Last, the researchers did not consider whether the increased risk for heart disease found in their fat-yet-active subjects might be due to the experience of living in that fat body, rather than the fat itself. A 2016 analysis of data collected from over 21,000 Americans found a significant association between a person’s experience of weight stigma and an increased incidence of heart disease, stomach ulcers, diabetes and high cholesterol even after researchers controlled for their subjects’ socioeconomic status, physical activity level and BMI. Other studies have shown that experiencing weight stigma consistently raises our cortisol levels and other physiological stress responses, which are tied to negative health outcomes.

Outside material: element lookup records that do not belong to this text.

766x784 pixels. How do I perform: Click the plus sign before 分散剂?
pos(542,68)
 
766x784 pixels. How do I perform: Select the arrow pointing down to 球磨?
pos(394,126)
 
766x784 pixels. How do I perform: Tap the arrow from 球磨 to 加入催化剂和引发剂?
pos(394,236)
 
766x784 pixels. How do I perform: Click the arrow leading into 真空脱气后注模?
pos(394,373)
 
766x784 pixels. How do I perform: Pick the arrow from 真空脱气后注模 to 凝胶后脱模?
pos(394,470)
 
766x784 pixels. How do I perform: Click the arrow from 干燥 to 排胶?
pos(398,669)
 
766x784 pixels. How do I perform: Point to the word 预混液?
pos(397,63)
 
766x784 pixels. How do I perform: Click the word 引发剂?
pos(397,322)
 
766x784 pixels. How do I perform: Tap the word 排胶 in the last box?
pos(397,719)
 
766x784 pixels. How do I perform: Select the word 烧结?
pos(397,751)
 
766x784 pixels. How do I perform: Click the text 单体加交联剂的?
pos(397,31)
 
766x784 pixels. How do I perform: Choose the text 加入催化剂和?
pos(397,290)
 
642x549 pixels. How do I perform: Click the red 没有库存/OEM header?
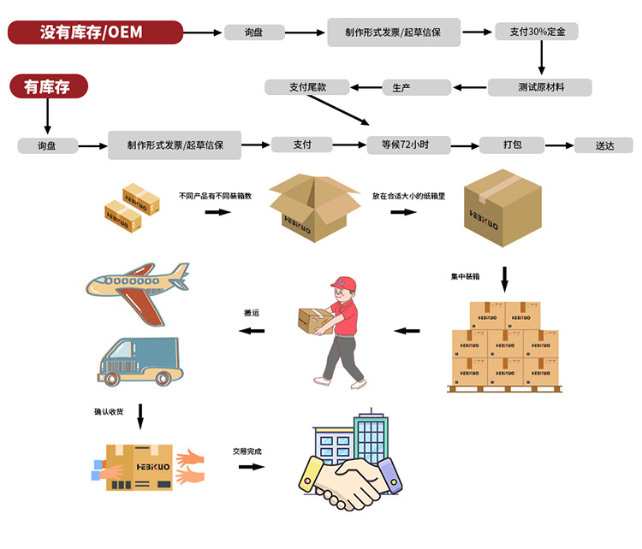tap(95, 32)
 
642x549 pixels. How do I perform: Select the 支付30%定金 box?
tap(536, 32)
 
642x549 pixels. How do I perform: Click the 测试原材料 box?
tap(539, 87)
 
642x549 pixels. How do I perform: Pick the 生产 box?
tap(416, 87)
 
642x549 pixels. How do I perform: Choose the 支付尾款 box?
tap(307, 87)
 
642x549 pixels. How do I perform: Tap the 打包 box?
tap(512, 145)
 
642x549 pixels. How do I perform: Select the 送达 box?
tap(604, 145)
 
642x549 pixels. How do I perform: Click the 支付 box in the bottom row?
tap(301, 145)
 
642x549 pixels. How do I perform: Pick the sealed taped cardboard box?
tap(502, 206)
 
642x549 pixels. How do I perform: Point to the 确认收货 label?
tap(109, 411)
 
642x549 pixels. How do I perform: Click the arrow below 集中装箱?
tap(504, 279)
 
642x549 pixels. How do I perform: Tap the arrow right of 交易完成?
tap(251, 467)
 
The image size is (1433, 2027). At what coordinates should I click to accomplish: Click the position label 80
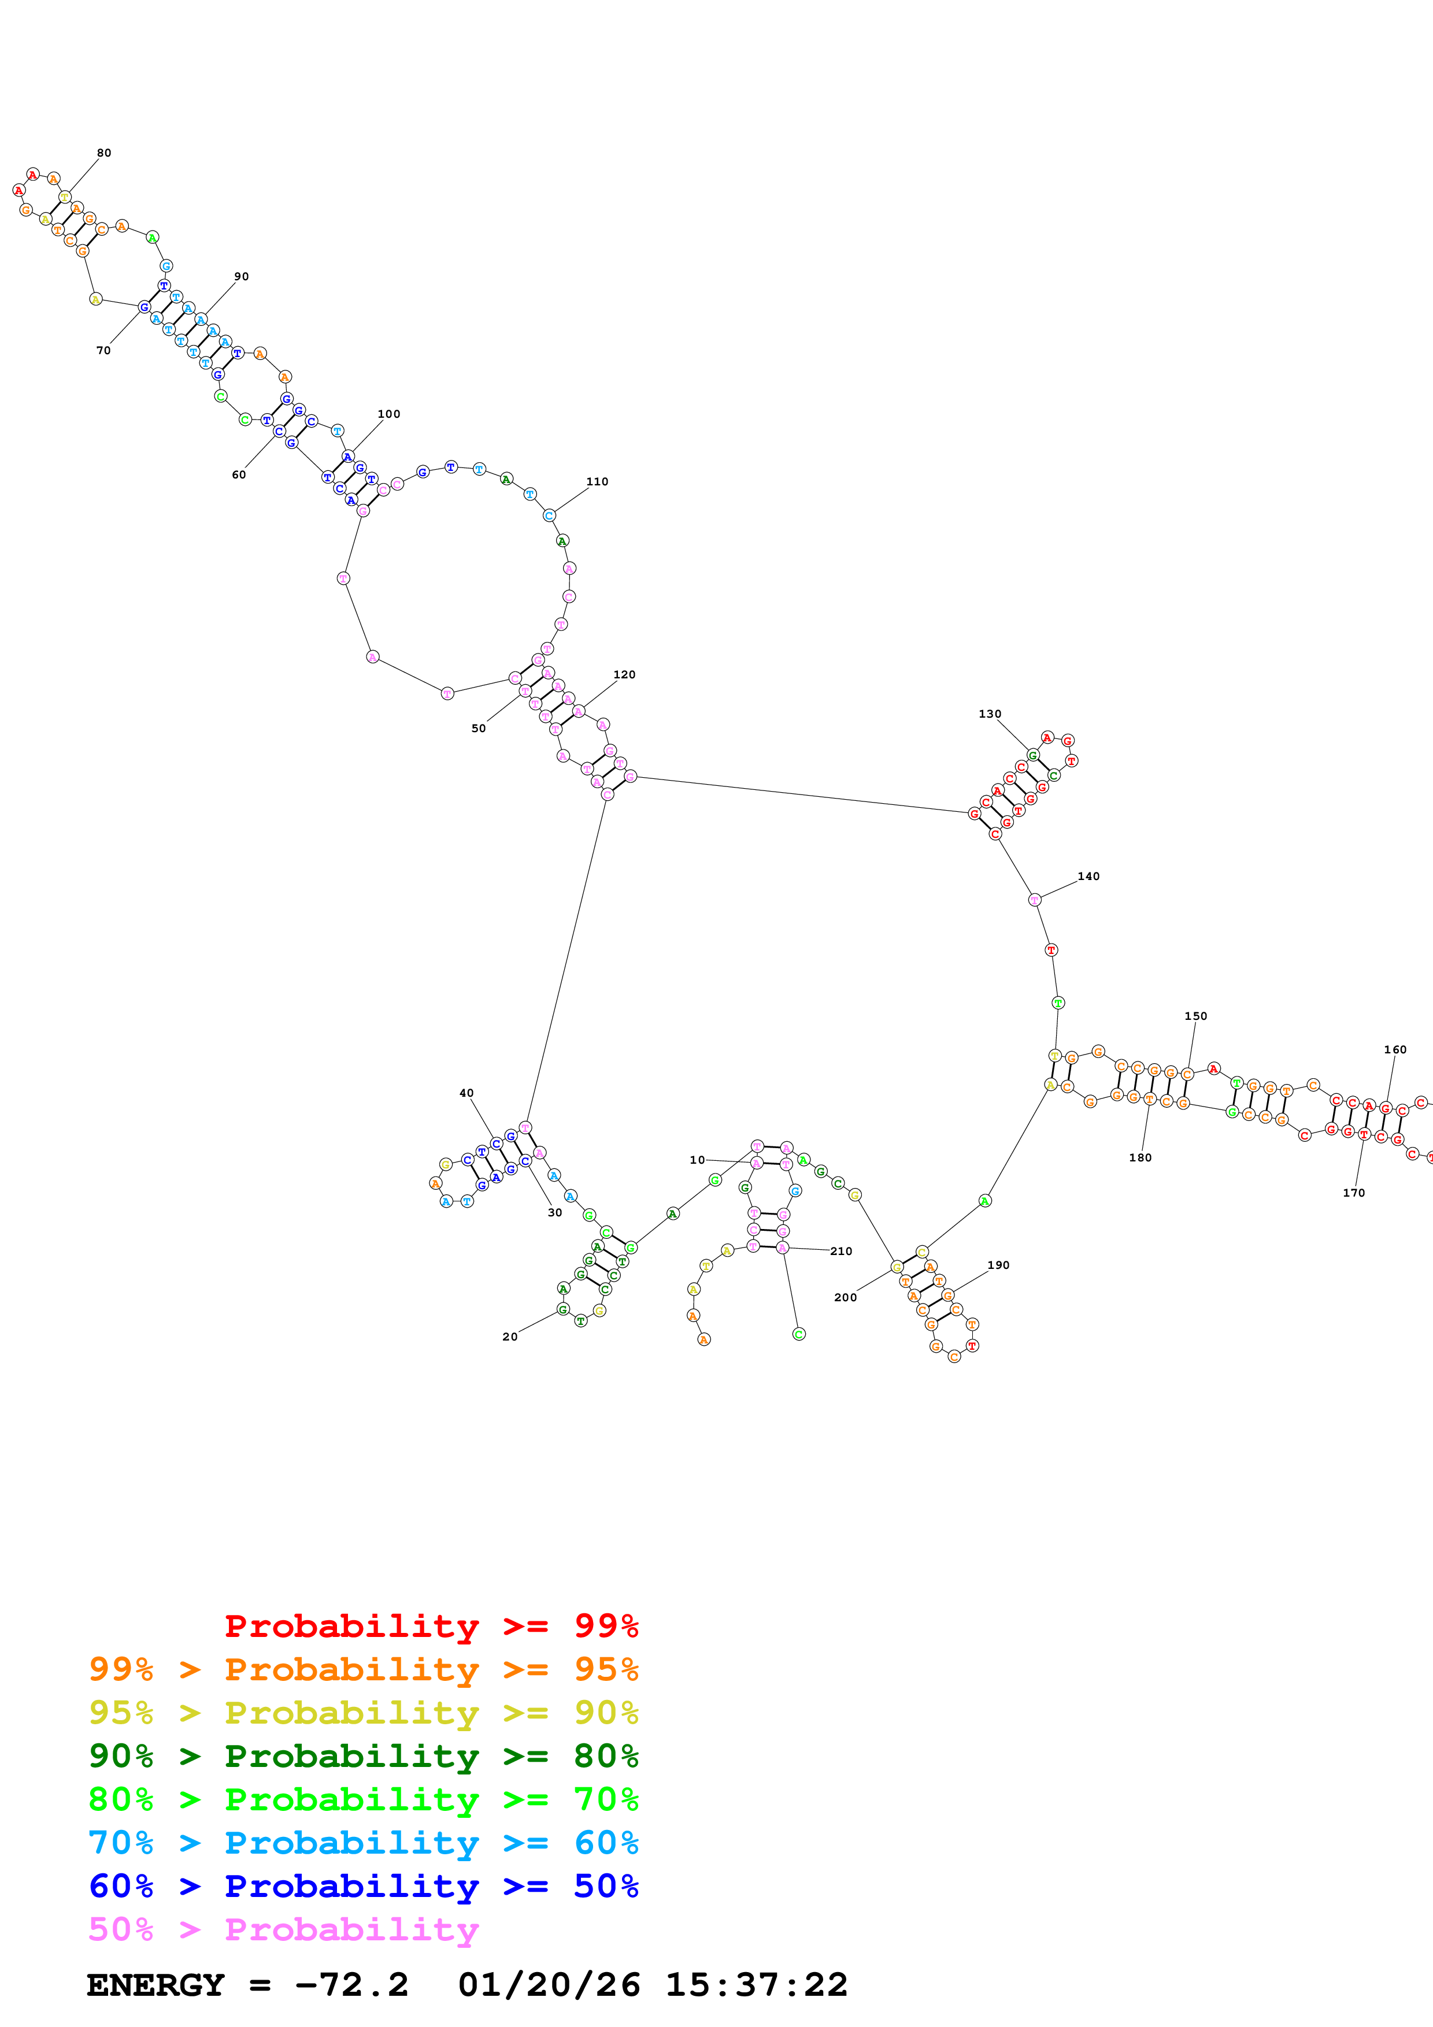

But here’s something the Spanish researchers find, despite their conclusion that you can’t be fat and fit: Being physically active reduced a person’s risk of heart disease compared to the less active people in their same weight class. So, a fat person who exercises may still be more likely to get diabetes or high blood pressure than a thin person, but the gulf is less enormous. (In fact, the study found that active people in the overweight BMI range had roughly the same risk for hypertension as inactive people in the normal BMI range.) More importantly, active fat people are less likely to get those conditions than if they didn’t exercise at all. This means that you can still improve your health through physical activity even if you don’t get skinny in the process. Which you probably won’t; that’s why so many of us have likely abandoned New Year’s weight loss resolutions. “To give the impression that changing your weight status from obese to overweight or normal weight is this straightforward, easy thing to do is to effectively ignore 50 years of research,” says Marlene B. Schwartz, director of the Rudd Center for Food Policy and Obesity at the University of Connecticut.

That research usually gets ignored because weight loss sells. The diet industry was valued at $192.2 billion in 2019, according to a report by Allied Market Research. Weight loss pharmaceuticals alone accounted for nearly $1.7 billion last year, according to another recent report. These industries, along with food manufacturers, have long funded much of the science that gets done on weight and health. And independent reviews, including a 2018 meta-analysis, have found that industry sponsorship influences research agendas. '

The National Institutes of Health’s decision in June 1998 to expand the obese and overweight categories on the body mass index to include 29 million more Americans preceded the FDA approval of two popular weight loss drugs, Orlistat and phentermine. In February, researchers at Northwestern University reported findings that semaglutide, a medication taken as a weekly injection, resulted in significant weight loss. The drug is currently marketed at a lower dose as a diabetes treatment and retails for around $1,000 a month; its potential for profit as a diet drug is enormous, especially because patients will have to take it for the rest of their life to avoid regaining weight.      

When we define health and fitness exclusively through the prism of someone’s pants size, we ignore the myriad of other measurements that matter more. Exercising regularly can build strength and flexibility, while reducing symptoms of anxiety and depression, and it improves biomarkers of health like blood pressure and cholesterol—and that’s just the start of the list. If people feel like they’ve failed at exercise because they didn’t also get smaller, they’ll miss out on all of its other benefits. And when obesity researchers and doctors keep pushing people towards weight loss as our “primary target” for health, what they’re really saying is that those other health benefits don’t matter; that our bodies will never be good enough; that we’ll never be good enough—unless we get thin. When researchers—or doctors or your mother or internet trolls—say “you can’t be fat and fit,” what they really mean is, “you can’t be fat and thin.” This is true. But it also shouldn’t be the goal.